Through sociology, we can also look at the systemic forms of oppression that are being used to benefit those who are at the top of the hierarchy within neoliberal capitalism. We can look at how the moral regulation of single mothers (such as the comments I wrote about here) serve to uphold the status quo. We can look at how sexism, heterosexism, racism, ableism, and social class (among other factors) work to uphold a system where some people have everything they need (such as Wente) as they are born into wealth. Others, such as myself, are vilified for bad choices.

As long as they can pin poverty on the poor, the government can continue to funnel more and more money tax breaks for wealthy corporations. Commenters are quick to point out that a portion of my tuition comes from the government or that my subsidized childcare is paid for by their taxes. Do they realize that RRSP contributions for middle class families cost the government more than post-secondary education? Or social assistance? Or daycare? But, like wealthy corporations, the middle class are not seen as dependent on "the system". Why is that? I think that Wente, and her corporate friends, are even more dependent on "the system" than I am. And that is why they have to work so hard to get the rest of us working against our own interests, which is why her article exists in the first place.
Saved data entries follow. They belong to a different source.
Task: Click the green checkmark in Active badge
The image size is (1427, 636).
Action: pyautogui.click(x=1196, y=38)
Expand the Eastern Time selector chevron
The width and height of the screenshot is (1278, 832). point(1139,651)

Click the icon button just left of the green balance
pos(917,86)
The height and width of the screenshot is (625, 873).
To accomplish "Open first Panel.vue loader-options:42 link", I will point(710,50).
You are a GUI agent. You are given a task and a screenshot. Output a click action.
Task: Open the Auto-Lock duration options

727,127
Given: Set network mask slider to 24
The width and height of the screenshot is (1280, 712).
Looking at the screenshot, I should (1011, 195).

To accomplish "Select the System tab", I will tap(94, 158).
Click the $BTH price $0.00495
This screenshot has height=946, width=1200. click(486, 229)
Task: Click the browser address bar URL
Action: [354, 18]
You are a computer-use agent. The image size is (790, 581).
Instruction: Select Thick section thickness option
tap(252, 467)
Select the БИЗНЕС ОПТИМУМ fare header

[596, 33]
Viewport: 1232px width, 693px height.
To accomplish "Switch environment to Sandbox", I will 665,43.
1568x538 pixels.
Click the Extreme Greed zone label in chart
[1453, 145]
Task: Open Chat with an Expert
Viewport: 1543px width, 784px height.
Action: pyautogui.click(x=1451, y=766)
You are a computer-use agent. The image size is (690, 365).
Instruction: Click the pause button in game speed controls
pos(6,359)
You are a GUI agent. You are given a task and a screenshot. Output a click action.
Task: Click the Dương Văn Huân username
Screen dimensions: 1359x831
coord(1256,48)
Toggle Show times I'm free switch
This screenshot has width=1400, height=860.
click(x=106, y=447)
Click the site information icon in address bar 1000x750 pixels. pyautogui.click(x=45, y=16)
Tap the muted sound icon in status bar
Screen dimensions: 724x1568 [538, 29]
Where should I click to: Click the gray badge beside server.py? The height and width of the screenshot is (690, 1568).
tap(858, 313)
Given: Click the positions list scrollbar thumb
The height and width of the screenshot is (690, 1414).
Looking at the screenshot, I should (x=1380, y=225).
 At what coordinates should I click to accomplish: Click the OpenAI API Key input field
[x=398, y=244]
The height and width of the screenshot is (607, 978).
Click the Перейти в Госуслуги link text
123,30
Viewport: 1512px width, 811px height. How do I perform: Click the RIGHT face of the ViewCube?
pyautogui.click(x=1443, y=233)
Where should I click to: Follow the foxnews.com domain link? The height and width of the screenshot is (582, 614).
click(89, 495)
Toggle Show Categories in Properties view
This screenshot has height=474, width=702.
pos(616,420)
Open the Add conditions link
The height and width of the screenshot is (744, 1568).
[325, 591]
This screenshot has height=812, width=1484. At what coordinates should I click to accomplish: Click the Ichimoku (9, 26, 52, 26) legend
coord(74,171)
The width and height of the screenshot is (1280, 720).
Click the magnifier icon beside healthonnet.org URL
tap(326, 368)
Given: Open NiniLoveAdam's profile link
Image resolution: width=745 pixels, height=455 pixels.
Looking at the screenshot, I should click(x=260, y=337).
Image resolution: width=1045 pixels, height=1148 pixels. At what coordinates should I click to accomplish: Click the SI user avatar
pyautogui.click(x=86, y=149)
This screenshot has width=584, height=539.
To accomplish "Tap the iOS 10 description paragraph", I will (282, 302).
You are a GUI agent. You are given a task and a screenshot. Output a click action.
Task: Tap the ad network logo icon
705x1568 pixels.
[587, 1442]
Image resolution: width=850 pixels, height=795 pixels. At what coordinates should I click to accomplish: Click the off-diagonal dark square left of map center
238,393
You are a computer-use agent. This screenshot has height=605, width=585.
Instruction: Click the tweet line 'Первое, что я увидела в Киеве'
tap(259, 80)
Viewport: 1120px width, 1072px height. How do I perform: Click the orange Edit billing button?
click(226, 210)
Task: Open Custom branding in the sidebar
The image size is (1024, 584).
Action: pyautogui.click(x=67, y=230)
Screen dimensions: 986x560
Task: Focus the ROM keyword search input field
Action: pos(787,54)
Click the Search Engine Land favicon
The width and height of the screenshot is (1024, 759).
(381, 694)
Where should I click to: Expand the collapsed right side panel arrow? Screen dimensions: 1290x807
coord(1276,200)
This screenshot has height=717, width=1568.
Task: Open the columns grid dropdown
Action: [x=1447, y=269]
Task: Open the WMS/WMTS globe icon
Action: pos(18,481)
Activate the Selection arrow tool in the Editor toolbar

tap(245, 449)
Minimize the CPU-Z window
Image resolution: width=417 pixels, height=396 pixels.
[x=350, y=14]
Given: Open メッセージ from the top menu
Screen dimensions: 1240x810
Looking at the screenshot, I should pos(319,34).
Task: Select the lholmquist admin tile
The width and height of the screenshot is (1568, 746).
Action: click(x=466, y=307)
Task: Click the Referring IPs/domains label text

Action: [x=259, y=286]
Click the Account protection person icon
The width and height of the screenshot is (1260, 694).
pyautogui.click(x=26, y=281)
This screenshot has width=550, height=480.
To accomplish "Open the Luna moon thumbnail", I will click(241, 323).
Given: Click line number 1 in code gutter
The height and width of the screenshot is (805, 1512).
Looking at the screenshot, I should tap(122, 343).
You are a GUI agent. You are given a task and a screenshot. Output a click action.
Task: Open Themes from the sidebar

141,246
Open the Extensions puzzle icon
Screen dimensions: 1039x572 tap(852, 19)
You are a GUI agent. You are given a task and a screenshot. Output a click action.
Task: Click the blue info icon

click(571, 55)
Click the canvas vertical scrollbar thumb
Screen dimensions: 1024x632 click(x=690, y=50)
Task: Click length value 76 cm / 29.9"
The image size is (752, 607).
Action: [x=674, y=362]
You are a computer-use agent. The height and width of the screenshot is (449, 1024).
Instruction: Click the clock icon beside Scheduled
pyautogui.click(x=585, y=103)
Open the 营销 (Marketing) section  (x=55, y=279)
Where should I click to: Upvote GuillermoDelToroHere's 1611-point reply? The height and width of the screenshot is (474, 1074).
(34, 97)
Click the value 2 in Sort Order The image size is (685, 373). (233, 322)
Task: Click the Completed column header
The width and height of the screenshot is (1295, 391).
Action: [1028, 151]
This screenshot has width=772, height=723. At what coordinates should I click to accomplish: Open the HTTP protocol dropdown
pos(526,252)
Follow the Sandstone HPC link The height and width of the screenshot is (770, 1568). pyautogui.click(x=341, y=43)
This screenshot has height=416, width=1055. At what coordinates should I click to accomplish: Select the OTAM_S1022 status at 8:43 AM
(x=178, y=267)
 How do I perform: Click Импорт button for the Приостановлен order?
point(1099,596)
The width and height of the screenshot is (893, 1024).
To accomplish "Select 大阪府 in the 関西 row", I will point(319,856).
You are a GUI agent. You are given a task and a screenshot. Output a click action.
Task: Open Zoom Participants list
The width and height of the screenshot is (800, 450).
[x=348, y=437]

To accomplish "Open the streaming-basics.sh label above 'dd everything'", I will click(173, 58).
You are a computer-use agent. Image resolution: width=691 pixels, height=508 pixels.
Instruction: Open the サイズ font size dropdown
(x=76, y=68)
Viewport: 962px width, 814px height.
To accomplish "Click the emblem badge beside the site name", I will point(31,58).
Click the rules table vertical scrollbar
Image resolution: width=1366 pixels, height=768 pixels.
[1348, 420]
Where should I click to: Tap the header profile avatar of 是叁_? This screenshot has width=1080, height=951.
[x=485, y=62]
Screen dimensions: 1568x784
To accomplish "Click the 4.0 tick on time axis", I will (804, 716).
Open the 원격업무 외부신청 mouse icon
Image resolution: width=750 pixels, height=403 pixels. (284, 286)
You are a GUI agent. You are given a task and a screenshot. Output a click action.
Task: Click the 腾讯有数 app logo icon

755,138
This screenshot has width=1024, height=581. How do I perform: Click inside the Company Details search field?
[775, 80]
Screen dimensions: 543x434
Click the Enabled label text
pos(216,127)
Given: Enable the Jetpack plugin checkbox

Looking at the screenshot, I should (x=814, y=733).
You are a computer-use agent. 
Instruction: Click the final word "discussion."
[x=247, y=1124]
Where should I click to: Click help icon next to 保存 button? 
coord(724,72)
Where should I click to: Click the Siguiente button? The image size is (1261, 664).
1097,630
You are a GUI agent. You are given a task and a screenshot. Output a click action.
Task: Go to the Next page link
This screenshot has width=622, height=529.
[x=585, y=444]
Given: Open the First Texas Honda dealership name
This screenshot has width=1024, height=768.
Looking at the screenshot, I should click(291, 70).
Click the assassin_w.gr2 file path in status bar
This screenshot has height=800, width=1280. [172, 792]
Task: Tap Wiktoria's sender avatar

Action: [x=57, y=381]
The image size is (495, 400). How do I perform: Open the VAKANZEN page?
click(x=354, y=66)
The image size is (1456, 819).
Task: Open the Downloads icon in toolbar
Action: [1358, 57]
Saturday, November 5, 2011

A second post about Wente

I have read this article by Margaret Wente a few times over now, and I am still trying to put together exactly how horrible I think it is. In this post, I am going to respond rather directly to her arguments, although most of them are so absurd that I don't think it is all that necessary, and I will soon write a post about the broader implications of these neoliberal attitudes, especially with respect to single mother students, which, coincidently, is directly related to my thesis research.

The article is about how I am representative of Occupy Toronto (funny, since I have been critical of the movement here and here, but how would she know that, not making any effort to contact me... and I'm not even from Toronto), and it is condemning me personally for getting a degree in sociology, for being a single mother, and for wanting to find work that would involve helping the poor at the expense of the rich.

First of all, according to wikipedia, Wente was born into a wealthy family. She is the 1% (possibly even the 0.01%). It is no wonder that she is fighting back against a movement that is questioning the idea of wealth.

Also, she has a master's degree in English from the University of Toronto... how is that any different from my degree in sociology? Are there lineups of jobs for English majors? If so, can you point me in that direction because I have a few friends in that field who have been looking for work (as well as fields like mechanical engineering, which she indicates is a better option for people looking for work). Or is it ok for her to get an arts degree because she is independently wealthy?

She writes
[I am] in a fix. But I can’t help wondering whether she, and not the greedy Wall Street bankers, is the author of her own misfortune. Just what kind of jobs did she imagine are on offer for freshly minted sociology graduates? Did she bother to ask?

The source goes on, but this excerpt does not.